What, for example, should we make of those such as Labour’s Laura Pidcock, who proudly declared that she couldn’t possibly be friends with a Conservative? It was perhaps karma that she went on to lose her North West Durham seat in the December 2019 general election.
She, like a growing number of us, appears to live in an echo chamber, determined to reinforce existing views. God forbid that we should question our own side.
If you’re on the Left, you think Channel 4 News is the most balanced news programme on TV.
If you’re on the Right, you probably believe the BBC to be a hotbed of liberal Lefties.
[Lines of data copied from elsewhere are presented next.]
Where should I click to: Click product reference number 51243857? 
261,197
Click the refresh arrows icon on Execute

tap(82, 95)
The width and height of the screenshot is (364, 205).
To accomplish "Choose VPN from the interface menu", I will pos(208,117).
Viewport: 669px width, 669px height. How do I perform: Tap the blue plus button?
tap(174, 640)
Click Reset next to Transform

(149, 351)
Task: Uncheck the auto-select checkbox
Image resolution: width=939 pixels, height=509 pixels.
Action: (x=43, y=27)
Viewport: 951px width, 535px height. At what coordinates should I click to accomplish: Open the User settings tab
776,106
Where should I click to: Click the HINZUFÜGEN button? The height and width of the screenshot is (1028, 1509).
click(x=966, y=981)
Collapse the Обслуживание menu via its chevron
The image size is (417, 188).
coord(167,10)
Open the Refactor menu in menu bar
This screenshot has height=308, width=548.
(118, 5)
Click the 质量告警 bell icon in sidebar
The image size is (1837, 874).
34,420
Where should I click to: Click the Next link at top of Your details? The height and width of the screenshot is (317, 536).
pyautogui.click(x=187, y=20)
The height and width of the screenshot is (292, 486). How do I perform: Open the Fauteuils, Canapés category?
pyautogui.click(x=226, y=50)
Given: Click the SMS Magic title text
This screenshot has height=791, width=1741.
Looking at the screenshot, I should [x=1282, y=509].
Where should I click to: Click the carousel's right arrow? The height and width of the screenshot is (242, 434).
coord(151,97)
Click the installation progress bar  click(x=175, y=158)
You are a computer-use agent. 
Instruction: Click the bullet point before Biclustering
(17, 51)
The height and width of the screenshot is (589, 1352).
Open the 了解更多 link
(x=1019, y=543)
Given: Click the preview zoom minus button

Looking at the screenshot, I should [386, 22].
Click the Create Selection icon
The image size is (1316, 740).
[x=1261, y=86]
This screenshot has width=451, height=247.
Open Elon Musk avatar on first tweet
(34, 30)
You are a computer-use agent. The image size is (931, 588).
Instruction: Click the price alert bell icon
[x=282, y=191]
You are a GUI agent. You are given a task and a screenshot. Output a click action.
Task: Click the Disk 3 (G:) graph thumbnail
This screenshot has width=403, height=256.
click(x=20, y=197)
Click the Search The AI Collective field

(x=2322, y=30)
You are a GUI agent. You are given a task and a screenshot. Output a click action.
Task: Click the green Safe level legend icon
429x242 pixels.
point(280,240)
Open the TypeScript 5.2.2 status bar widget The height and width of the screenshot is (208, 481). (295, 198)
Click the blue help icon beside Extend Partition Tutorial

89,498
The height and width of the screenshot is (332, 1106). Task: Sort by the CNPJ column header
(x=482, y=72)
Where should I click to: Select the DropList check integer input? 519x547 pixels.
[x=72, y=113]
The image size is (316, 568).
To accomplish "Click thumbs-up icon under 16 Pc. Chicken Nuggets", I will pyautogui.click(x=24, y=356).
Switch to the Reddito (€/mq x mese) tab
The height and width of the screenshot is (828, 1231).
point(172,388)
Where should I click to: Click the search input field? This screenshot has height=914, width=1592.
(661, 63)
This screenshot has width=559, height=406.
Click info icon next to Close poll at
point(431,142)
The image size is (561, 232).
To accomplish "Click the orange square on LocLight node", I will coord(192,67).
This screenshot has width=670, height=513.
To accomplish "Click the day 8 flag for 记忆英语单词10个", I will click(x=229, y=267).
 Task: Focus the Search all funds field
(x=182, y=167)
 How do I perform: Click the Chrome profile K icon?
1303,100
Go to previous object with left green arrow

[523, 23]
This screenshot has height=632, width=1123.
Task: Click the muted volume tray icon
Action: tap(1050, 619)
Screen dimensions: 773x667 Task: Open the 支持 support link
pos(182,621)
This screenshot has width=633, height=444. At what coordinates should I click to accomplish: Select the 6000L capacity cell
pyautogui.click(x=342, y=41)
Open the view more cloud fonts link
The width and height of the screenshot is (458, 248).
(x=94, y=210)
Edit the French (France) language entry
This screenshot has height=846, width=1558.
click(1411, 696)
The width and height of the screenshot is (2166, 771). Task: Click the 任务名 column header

Whatever happened to research, to careful questioning, to open-minded debate. To nuance.
If we’re not willing to engage with people who hold different views, how on earth can we challenge ourselves – or those in power?
It was one of my 2019 New Year’s resolutions to play my own small part and aim at a little more civility in political exchanges, whether on Twitter or elsewhere. I told my (then) 125,000 followers that I would mute or block anyone who insulted me using four-letter words.
It’s not that I’m a snowflake, but that sort of abuse is plain wrong. Most people wouldn’t dream of calling me something obscene to my face, so why should I let them do so on Twitter?
Even children are now brought up to hate. Hate him, hate her, hate Manchester United, hate the Tories, hate the EU.
How much is the ‘B’ word responsible for this change in climate, for making foul-mouthed rants seem somehow normal? Has Brexit helped unleash and legitimise argument by insult?
It’s clear that the referendum and ongoing argument have opened a Pandora’s box of anger and rage. Yet that cannot be an excuse for descending into common abuse.
For example, as a Brexiteer, I believe Britain will be better off outside the EU. At the same time, I cannot prove it and must acknowledge the fact.
We need a sort of collective resolution – on the part of those in power and from the nation in general – to grow up. Yet, somehow, I doubt we’ll get it.
It surely comes to something when it was left to Her Majesty the Queen to ask the nation, politely, to behave with more civility, which she did in her 2018 Christmas message. ‘Even with the most deeply held differences, treating the other person with respect and as a fellow human being is always a good first step towards greater understanding.’
Despite this toxic political debate, there is massive demand for live political discussion and debates all around the country.
Last summer I hosted a run of 24 shows at the Edinburgh Festival Fringe. I was also invited to Panmure House in Edinburgh, the home of Adam Smith, to take part in a panel with economist and comedian Dominic Frisby and Heather McGregor from Heriot-Watt University, who made it her mission to restore Panmure House to its former glory. We were each deputed to give our favourite Adam Smith quote and explain our reasons. This is the quote I chose:
There is no art which one government sooner learns of another than that of draining money from the pockets of the people.
A fascinating discussion on the merits and demerits of taxation ensued, and although I’m by no means an economic expert, I felt I more than held my own. Towards the end, the subject of Brexit came up and I explained why I thought Brexit offered many opportunities as well as posed some economic threats, and why we ought to talk more about the economic opportunities rather than just concentrate on the threats as most of the media loves to do. I said I thought that there were huge opportunities for British manufacturing to revive, which provoked a man in the front row to laugh derisively. I asked him why he was laughing, but instead of engaging me in argument he said: ‘Ninety per cent of what you have said is shit.’ There was a collective intake of breath from the one hundred people in the audience.